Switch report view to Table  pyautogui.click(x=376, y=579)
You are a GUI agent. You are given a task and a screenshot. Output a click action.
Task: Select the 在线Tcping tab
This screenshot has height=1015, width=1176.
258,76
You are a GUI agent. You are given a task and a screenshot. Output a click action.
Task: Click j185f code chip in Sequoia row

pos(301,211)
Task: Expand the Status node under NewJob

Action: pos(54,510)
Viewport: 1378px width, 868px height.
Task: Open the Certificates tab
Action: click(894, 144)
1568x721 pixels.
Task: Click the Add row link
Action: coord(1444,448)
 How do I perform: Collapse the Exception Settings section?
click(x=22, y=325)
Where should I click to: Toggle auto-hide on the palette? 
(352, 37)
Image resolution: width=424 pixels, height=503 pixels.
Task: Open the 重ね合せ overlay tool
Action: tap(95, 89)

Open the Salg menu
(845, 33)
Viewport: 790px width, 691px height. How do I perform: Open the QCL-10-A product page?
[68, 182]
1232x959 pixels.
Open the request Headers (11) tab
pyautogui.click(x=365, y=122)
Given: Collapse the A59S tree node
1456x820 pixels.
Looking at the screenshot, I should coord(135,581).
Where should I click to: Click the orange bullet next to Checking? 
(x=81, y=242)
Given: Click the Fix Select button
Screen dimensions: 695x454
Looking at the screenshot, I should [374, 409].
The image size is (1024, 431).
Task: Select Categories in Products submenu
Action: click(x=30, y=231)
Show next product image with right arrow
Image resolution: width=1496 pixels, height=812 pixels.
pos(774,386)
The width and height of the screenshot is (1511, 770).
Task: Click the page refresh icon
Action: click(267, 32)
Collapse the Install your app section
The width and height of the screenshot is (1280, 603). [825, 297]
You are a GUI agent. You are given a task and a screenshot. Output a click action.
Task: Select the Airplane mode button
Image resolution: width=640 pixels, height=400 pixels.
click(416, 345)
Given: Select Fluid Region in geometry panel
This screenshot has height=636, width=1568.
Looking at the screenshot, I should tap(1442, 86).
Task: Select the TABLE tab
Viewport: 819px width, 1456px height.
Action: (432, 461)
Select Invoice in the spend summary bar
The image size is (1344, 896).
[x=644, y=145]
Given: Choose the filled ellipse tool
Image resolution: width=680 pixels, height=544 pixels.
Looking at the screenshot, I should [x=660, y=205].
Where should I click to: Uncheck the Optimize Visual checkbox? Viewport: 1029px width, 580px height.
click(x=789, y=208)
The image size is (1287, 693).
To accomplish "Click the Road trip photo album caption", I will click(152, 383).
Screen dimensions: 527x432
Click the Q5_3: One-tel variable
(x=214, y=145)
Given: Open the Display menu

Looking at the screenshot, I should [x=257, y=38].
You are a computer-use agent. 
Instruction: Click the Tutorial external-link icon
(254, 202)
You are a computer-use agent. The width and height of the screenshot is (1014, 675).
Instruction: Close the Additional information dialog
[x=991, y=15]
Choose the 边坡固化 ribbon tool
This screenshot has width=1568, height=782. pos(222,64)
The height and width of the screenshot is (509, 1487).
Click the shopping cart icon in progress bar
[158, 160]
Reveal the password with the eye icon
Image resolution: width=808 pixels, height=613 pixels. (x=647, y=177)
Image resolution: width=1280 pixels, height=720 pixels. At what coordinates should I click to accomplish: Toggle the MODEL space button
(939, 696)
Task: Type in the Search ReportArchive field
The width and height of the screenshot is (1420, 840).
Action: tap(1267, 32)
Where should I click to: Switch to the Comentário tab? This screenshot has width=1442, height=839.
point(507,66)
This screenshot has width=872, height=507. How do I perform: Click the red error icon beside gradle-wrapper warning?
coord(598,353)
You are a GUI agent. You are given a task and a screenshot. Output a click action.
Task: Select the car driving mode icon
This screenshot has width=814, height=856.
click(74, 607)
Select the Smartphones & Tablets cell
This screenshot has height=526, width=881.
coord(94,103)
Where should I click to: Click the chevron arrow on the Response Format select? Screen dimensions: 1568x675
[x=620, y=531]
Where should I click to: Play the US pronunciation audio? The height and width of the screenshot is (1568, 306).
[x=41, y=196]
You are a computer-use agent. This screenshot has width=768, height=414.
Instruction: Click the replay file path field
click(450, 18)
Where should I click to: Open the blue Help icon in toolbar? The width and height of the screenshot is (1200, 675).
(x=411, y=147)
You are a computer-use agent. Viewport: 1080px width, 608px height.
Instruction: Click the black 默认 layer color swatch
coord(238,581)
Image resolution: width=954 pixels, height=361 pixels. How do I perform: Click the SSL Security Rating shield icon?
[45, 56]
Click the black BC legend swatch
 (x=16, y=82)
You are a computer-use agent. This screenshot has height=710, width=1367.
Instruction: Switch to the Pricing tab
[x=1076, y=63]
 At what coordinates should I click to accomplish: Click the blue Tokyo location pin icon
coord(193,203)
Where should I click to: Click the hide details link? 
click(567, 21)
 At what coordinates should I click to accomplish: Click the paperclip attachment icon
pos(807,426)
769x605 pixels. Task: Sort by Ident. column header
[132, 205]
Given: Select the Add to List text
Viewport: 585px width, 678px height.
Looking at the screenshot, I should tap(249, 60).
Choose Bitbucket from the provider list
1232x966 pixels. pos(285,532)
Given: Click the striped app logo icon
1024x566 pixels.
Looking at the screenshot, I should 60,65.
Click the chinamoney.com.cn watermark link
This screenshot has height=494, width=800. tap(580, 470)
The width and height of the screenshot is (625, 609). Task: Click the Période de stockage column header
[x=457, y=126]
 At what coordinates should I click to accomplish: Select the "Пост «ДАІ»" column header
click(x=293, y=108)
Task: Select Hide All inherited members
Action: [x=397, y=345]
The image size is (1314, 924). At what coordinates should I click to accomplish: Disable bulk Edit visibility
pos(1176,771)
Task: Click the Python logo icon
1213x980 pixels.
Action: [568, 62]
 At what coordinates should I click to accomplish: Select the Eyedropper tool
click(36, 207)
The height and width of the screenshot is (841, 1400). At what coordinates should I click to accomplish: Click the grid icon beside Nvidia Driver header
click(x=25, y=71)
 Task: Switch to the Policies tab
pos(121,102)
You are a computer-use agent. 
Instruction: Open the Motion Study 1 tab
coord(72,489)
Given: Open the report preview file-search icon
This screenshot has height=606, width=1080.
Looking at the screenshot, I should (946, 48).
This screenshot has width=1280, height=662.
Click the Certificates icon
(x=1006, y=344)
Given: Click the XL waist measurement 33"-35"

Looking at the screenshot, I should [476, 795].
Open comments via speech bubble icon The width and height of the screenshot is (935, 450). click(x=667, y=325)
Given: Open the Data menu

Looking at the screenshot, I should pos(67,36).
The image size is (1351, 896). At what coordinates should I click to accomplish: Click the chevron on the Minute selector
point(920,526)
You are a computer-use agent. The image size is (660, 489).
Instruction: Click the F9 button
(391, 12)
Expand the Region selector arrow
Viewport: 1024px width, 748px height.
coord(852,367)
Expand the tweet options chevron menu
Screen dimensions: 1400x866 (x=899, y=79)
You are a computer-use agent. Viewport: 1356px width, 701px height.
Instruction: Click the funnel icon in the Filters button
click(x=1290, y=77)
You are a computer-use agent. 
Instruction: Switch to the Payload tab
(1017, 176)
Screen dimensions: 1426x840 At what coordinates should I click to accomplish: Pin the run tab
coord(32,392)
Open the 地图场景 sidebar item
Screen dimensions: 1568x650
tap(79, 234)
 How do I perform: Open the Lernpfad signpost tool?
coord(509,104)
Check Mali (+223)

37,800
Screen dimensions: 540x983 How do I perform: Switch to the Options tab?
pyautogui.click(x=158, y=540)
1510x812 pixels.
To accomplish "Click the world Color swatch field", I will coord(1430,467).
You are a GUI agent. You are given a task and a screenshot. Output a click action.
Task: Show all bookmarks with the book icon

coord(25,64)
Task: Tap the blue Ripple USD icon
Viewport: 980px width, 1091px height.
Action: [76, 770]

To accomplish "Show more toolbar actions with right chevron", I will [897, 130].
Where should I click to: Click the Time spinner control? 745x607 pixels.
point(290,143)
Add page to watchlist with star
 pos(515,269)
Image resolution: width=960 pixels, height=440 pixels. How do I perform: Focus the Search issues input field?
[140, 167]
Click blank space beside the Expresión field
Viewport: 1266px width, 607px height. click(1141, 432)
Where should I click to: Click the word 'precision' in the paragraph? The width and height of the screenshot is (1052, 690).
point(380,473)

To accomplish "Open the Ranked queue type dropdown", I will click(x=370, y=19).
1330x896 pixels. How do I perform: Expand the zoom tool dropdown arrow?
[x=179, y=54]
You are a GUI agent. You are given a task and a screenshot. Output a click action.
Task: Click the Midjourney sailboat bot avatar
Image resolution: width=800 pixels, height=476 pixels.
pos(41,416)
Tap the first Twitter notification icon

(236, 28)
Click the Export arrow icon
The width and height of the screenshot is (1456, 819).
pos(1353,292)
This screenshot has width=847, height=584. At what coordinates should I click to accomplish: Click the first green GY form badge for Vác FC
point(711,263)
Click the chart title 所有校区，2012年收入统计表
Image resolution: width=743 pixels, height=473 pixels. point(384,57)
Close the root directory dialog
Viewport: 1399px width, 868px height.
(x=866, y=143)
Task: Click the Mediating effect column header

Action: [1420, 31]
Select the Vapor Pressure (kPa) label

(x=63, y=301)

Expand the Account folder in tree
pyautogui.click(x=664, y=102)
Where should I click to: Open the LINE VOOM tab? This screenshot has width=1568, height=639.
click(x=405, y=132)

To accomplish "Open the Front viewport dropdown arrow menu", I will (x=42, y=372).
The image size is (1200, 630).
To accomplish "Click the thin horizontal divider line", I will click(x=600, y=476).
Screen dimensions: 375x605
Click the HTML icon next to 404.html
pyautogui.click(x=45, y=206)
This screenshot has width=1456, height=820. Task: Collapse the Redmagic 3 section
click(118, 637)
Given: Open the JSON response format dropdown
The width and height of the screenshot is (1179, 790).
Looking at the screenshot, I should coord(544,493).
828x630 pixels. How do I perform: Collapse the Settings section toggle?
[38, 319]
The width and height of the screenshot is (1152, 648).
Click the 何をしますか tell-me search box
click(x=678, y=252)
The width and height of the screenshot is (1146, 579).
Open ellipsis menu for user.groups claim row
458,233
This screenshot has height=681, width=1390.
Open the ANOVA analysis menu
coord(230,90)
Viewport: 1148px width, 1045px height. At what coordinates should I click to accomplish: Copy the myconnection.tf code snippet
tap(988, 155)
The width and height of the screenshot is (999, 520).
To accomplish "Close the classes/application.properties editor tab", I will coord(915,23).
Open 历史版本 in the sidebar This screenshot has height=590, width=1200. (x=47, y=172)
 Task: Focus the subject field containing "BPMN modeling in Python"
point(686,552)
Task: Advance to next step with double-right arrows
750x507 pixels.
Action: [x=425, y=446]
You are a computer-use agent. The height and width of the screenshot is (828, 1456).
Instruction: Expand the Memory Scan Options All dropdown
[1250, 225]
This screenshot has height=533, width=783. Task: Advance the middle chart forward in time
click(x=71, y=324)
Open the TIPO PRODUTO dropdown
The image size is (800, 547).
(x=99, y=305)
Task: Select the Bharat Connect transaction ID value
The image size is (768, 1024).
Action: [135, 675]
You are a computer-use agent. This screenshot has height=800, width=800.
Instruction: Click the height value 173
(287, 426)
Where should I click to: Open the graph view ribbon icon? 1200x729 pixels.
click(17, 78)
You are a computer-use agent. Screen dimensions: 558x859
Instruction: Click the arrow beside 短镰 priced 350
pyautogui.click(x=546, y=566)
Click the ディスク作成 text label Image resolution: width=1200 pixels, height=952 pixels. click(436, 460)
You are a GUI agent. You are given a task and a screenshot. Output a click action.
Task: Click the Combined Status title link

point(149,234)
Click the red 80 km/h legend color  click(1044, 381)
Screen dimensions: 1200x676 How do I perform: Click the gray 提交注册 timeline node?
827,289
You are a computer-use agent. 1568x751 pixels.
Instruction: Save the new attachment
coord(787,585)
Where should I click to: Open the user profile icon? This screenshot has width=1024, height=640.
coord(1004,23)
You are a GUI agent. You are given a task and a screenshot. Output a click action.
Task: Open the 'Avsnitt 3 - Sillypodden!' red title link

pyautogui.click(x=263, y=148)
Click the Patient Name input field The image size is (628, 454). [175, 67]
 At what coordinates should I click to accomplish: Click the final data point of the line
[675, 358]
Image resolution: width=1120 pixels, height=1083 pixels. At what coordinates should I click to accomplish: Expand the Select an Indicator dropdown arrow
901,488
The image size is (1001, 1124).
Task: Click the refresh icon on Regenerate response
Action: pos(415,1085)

++++++++

The expected output is exactly the lines of the listing above between the line holding "Open the request Headers (11) tab" and the line holding "Given: Choose the filled ellipse tool", inclusive.

Open the request Headers (11) tab
pyautogui.click(x=365, y=122)
Given: Collapse the A59S tree node
1456x820 pixels.
Looking at the screenshot, I should coord(135,581).
Where should I click to: Click the orange bullet next to Checking? 
(x=81, y=242)
Given: Click the Fix Select button
Screen dimensions: 695x454
Looking at the screenshot, I should [374, 409].
The image size is (1024, 431).
Task: Select Categories in Products submenu
Action: click(x=30, y=231)
Show next product image with right arrow
Image resolution: width=1496 pixels, height=812 pixels.
pos(774,386)
The width and height of the screenshot is (1511, 770).
Task: Click the page refresh icon
Action: click(267, 32)
Collapse the Install your app section
The width and height of the screenshot is (1280, 603). [825, 297]
You are a GUI agent. You are given a task and a screenshot. Output a click action.
Task: Select the Airplane mode button
Image resolution: width=640 pixels, height=400 pixels.
click(416, 345)
Given: Select Fluid Region in geometry panel
This screenshot has height=636, width=1568.
Looking at the screenshot, I should tap(1442, 86).
Task: Select the TABLE tab
Viewport: 819px width, 1456px height.
Action: (432, 461)
Select Invoice in the spend summary bar
The image size is (1344, 896).
[x=644, y=145]
Given: Choose the filled ellipse tool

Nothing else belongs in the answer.